Clark joined the New York City Police Department in 1969. He worked a special undercover assignment for two years before entering the Police Academy. In 1972 he earned his gold detective shield. On December 31, 1994, Clark retired from the Queens Homicide Detective Squad as a First Grade Detective.

One of Clark's specialties on the force was interrogation. He worked on a number of headline cases ranging from the Son of Sam to crackdowns against the Gambino crime family.

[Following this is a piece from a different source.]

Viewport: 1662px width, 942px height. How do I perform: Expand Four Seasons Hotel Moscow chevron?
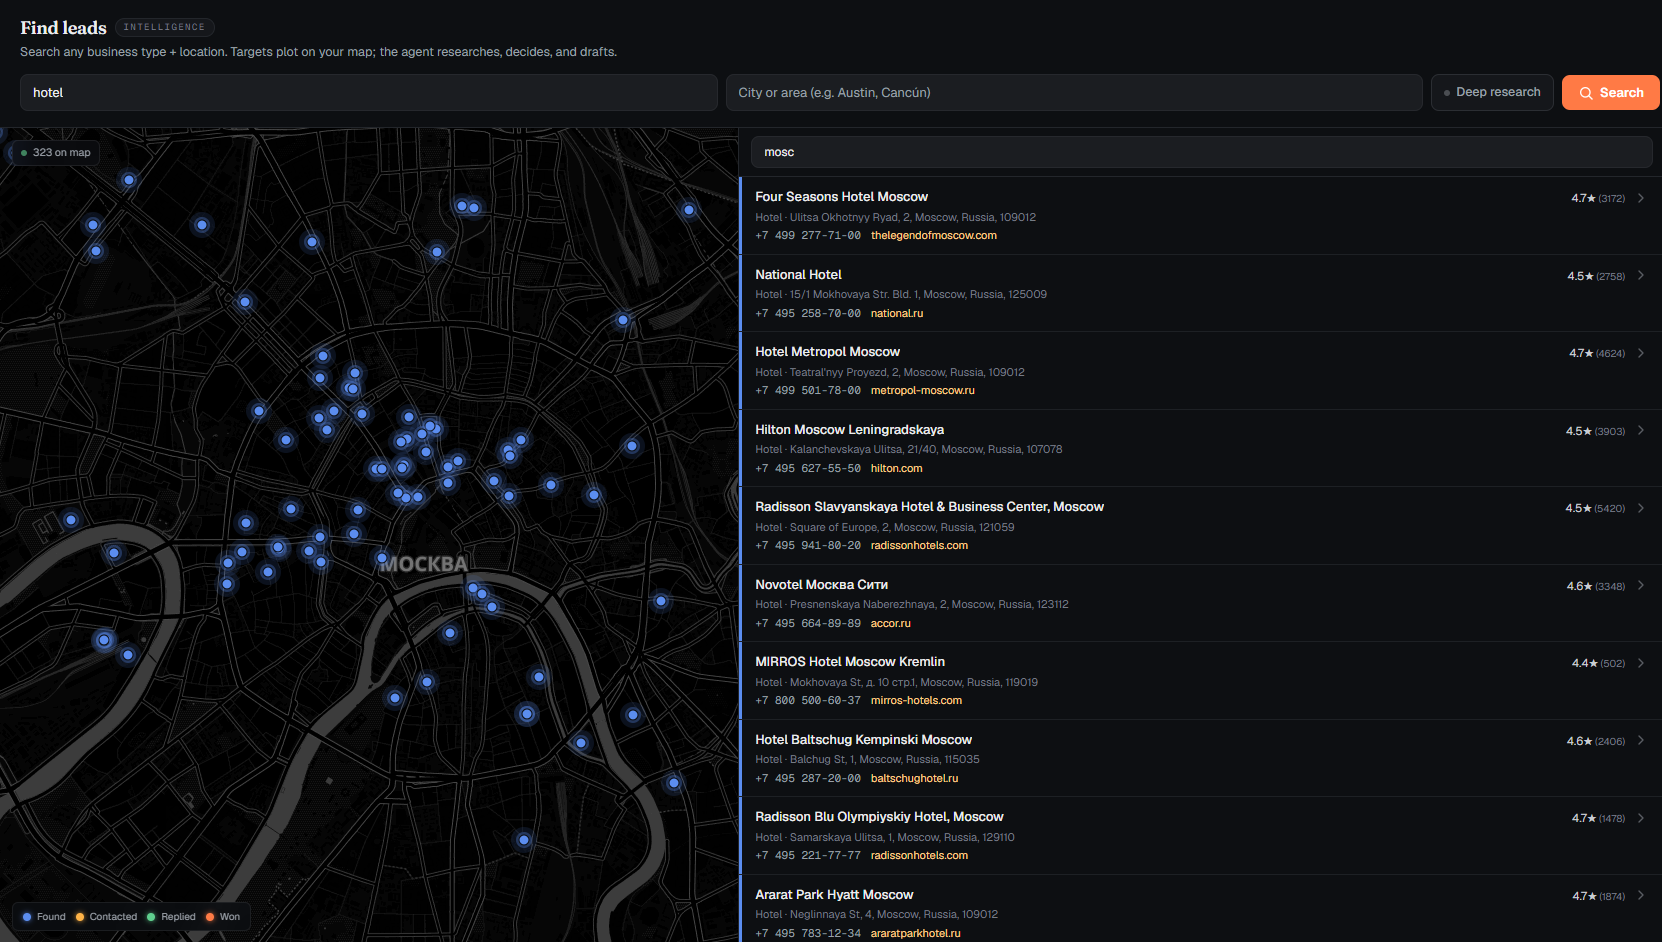point(1641,198)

His first assignment—even before he attended the Police Academy—was to infiltrate the Young Patriots Organization, an organization of white radicals who, he soon discovered, were planning to bomb several New York City landmarks.

==Television credits==
- NYPD Blue (Writer, executive producer, technical advisor) (1993–2005)
- Brooklyn South (Supervising producer) (1997)
- Blind Justice (Executive producer) (2005)
- John from Cincinnati (Consulting producer) (2007)

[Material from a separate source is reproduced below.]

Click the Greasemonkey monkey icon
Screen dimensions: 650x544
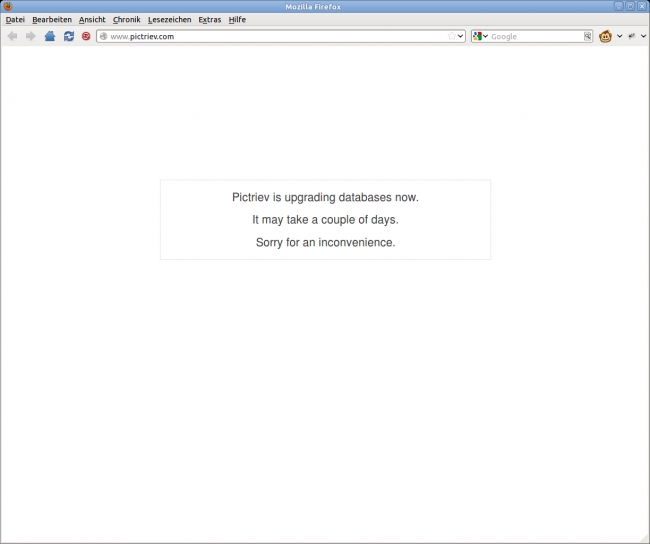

He has had featured acting roles on L.A. Law, John from Cincinnati, Fallen, CSI: Miami and NYPD Blue.

Clark appeared on Charlie Rose in 1995 along with David Milch.

Activision consulted with Clark on their 2005 release True Crime: New York City.

==Awards and recognition==

===Emmy Awards===
- 1995 Outstanding Drama Series (NYPD Blue)
- 1998 Outstanding Writing for a Drama Series (NYPD Blue, "Lost Israel (Part 2)")
- Nominated: 1996 Outstanding Drama Series (NYPD Blue)
- Nominated: 1997 Outstanding Drama Series (NYPD Blue)
- Nominated: 1998 Outstanding Drama Series (NYPD Blue)
- Nominated: 1998 Outstanding Writing for a Drama Series (NYPD Blue, "Lost Israel (Part 1)")
- Nominated: 1999 Outstanding Drama Series (NYPD Blue)
- Nominated: 1999 Outstanding Writing for a Drama Series (NYPD Blue, "Hearts and Souls")
- Nominated: 2002 Outstanding Writing for a Variety, Music or Comedy Program (America: A Tribute to Heroes)

===Humanitas Prize===
- 1999 90 Minute Category (NYPD Blue)
- Nominated: 1999 60 Minute Category (NYPD Blue, "Raging Bulls")

===Peabody Award===
- 1998 NYPD Blue, "Raging Bulls"
- 2001 America: A Tribute to Heroes

===Writers Guild of America Award===
- 1997 Episodic Drama (NYPD Blue, "Girl Talk")

===Edgar Award===
- Nominated: 1999 Best Television Episode (Brooklyn South, "Skel in a Cell", "Fools Russian")
- Nominated: 2002 Best Television Episode (NYPD Blue, "Johnny Got His Gold")
- Nominated: 2003 Best Television Episode (NYPD Blue, "Ho Down")

===People's Choice Awards|People's Choice===
- 1998 New Favorite TV Drama: Brooklyn South

===United States Army===
- Republic of Vietnam Campaign Medal
- Army Reserve Components Training Ribbon
- Army Service Ribbon
- Vietnam Service Medal
- National Defense Service Medal with Silver Oak Leaf Cluster
- Good Conduct Medal with Oak Leaf Cluster
- Army Achievement Medal
- Army Commendation Medal
- Meritorious Service Medal
- Combat Infantry Badge

==Author==
He co-authored, along with NYPD Blue co-creator and executive producer David Milch, True Blue: The Real Stories Behind NYPD Blue (1995).